This did not work AT ALL. They fell apart in the water and it just ended up as a goo at the bottom of the pot. I think if you added only the fluid in the chickpeas it might work but I added more water in order to make it the texture of oatmeal as the recipe says, but in reality it should be the texture of concrete before cooking. So maybe try only adding no more than 1 cup of fluid and see what happens, even if it feels like dry concrete before cooking.
Excellent flavor. Loved the ginger. I found the aguafaba thickened the broth slightly, a little like a Chinese egg drop soup. I liked this, but I imagine the matzo balls could be cooked separately and then dropped in to keep the broth clear. If you subbing a gluten free matzo meal that contains starch, I'd drop the potato starch in the recipe to avoid a gummy texture.
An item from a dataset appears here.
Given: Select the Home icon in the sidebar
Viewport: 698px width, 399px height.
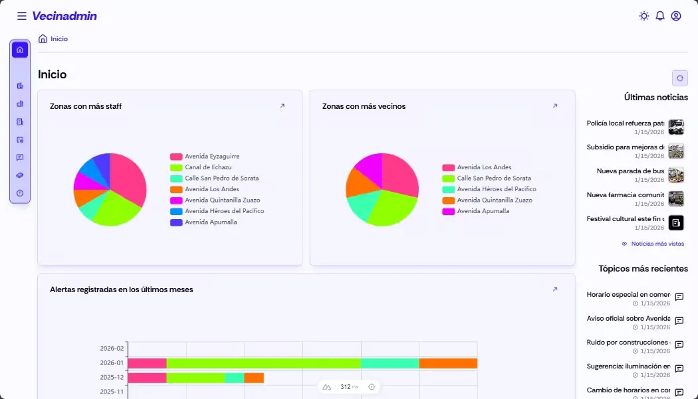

I really was excited about this recipe when I saw it and it did not disappoint at all. I appreciate the suggestions of refrigerating the matzo meal mixture longer than 30 minutes (I did 2 hours) and baking the matzo balls for about 20 minutes prior to serving in the soup. I followed the matzo ball recipe closely, but, for the soup I actually added the chick peas that were not used, some shitake mushrooms, and loose-leaf spinach, as well as a dollop of miso paste. This is going to be a regular
The soup itself was far tastier than I had expected of a vegetable broth. I used 50/50 Edward’s garden veggie/not chik’n bouillon. The matzo balls were decent, a bit glutinous. I had seen the tip to bake the balls so I tried that with half — I just did about 10 mins at 350 before adding them to the soup at the same time as the other ones, to simmer for 20 mins. The first bowl was really good. I couldn’t tell any difference with the pre baked ones but I noted the texture and thought letting them simmer a bit more might help. Nope — they fell apart! A few were intact, which I suspect were the baked ones. Now I have a sludgy but tasty soup, and I guess I know better for next time.
Looks great, but, being Ashkenazi, I don't use chickpeas, or, other legumes, or most brands of packaged ground flax seed, during Passover.